*Data for the task*.
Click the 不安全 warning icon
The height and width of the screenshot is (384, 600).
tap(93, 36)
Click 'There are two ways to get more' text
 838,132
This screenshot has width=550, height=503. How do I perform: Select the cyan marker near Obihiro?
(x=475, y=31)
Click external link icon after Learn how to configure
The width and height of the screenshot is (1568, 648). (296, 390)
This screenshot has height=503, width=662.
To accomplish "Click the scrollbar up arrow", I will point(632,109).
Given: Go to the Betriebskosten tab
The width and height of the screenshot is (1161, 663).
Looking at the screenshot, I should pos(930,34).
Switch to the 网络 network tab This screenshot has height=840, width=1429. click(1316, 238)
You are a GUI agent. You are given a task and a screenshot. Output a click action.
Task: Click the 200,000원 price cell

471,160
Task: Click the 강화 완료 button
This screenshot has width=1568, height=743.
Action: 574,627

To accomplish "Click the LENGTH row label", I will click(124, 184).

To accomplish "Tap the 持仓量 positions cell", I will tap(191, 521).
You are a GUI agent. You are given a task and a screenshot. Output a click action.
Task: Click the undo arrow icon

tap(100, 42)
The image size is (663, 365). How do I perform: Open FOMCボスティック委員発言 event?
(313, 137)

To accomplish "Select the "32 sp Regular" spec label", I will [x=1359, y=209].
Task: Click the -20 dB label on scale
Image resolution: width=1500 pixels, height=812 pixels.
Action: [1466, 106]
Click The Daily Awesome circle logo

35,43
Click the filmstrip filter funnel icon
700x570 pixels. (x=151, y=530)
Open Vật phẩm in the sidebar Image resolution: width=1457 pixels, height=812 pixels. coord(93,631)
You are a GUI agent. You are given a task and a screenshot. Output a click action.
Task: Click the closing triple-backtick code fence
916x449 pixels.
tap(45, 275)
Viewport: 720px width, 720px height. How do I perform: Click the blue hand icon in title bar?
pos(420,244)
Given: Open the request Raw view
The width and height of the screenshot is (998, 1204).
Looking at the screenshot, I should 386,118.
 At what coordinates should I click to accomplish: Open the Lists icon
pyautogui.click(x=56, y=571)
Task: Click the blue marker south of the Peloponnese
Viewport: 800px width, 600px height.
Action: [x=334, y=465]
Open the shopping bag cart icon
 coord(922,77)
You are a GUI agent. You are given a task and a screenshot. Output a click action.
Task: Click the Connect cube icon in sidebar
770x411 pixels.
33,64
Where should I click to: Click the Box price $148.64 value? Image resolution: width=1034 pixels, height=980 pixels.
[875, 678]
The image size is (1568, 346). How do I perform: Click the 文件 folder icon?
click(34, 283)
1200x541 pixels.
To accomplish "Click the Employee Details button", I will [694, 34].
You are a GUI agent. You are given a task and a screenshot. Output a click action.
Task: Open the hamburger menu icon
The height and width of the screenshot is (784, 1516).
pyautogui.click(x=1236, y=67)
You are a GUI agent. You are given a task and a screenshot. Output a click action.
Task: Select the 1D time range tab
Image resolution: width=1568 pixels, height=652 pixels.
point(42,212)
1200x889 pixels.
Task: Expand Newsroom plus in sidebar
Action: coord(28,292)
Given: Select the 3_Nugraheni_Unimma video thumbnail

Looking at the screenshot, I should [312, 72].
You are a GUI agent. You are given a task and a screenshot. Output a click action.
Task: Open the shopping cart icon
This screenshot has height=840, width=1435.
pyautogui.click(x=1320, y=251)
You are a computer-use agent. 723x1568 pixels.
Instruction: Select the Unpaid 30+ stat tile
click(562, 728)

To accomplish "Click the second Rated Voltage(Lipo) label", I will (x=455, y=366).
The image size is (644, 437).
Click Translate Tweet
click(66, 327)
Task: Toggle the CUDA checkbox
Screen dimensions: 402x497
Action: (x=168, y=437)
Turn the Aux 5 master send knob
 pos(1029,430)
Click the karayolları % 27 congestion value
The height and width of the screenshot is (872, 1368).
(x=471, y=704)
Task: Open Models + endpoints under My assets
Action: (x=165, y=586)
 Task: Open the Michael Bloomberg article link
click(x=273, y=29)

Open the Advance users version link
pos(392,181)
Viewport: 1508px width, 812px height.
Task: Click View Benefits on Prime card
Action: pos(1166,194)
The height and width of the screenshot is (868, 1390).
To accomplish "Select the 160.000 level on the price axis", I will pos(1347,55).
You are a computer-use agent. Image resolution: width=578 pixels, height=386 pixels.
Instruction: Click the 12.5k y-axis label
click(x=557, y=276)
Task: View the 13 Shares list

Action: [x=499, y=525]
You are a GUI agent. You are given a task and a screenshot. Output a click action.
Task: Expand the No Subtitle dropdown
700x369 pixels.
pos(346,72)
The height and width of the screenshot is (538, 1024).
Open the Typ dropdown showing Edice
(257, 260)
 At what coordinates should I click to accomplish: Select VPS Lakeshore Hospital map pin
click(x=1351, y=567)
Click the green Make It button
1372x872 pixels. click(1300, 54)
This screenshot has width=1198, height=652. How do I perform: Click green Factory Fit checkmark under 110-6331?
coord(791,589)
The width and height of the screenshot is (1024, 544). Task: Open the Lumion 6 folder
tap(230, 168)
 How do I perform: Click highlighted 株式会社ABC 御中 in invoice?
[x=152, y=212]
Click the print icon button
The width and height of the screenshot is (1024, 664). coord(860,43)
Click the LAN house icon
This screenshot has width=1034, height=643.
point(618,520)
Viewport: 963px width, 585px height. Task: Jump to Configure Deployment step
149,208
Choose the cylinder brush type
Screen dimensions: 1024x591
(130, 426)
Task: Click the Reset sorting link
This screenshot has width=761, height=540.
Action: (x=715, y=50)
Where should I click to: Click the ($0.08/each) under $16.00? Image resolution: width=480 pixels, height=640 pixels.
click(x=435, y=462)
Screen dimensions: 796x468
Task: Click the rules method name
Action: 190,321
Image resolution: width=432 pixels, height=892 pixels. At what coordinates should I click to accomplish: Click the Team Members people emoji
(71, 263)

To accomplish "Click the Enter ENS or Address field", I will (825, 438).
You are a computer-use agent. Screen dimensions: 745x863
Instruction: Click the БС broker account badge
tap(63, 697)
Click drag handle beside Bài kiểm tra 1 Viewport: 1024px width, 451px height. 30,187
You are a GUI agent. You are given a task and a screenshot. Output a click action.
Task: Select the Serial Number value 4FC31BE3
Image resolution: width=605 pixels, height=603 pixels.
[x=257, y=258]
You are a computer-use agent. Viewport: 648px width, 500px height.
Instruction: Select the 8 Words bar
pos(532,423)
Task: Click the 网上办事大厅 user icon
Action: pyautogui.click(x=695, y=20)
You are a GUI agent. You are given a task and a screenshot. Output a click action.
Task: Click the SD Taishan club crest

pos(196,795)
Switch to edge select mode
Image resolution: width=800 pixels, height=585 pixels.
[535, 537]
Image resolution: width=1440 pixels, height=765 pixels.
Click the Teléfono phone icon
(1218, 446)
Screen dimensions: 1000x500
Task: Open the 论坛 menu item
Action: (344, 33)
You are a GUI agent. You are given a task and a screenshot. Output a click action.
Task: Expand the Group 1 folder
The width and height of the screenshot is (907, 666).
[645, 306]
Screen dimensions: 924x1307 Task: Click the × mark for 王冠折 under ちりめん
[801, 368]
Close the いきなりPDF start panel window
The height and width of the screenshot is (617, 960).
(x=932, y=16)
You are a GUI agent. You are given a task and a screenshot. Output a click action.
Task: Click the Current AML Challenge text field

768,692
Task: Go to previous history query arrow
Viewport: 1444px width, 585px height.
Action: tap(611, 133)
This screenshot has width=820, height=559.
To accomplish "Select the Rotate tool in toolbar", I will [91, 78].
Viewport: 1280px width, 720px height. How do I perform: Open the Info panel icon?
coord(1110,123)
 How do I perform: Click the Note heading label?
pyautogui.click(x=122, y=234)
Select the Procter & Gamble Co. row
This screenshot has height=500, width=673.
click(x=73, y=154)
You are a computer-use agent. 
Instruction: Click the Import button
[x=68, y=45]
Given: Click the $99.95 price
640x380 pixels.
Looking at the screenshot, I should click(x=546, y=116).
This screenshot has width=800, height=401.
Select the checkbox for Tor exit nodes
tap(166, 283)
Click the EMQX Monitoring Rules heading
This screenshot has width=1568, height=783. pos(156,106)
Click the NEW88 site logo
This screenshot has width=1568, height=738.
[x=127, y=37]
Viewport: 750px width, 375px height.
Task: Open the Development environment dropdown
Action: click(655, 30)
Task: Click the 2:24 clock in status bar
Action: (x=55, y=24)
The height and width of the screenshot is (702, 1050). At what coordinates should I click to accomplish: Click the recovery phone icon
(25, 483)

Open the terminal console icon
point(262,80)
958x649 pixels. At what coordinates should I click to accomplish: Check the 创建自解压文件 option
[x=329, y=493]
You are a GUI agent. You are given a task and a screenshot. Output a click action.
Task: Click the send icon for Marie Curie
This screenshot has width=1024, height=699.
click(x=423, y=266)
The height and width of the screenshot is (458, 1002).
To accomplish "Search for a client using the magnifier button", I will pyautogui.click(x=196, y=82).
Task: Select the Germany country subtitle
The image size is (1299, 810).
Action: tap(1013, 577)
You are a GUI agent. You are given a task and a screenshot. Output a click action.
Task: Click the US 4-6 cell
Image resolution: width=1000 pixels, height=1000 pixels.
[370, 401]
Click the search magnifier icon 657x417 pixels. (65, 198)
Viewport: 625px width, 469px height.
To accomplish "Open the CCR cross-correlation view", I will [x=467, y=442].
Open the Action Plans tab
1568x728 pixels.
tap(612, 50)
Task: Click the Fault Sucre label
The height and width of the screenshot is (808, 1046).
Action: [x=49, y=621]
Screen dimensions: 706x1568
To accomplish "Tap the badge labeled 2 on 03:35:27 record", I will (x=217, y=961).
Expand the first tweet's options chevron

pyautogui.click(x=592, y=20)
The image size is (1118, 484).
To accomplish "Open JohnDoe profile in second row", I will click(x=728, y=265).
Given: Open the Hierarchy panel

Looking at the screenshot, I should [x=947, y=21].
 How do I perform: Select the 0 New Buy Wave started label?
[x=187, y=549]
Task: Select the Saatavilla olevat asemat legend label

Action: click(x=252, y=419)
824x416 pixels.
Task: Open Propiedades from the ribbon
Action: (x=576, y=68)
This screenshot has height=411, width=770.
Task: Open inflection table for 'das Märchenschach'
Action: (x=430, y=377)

*Task requirements*. When a line above contains the string "second", copy that line.

*Output of the exercise*.
To accomplish "Click the second Rated Voltage(Lipo) label", I will (x=455, y=366).
To accomplish "Open JohnDoe profile in second row", I will click(x=728, y=265).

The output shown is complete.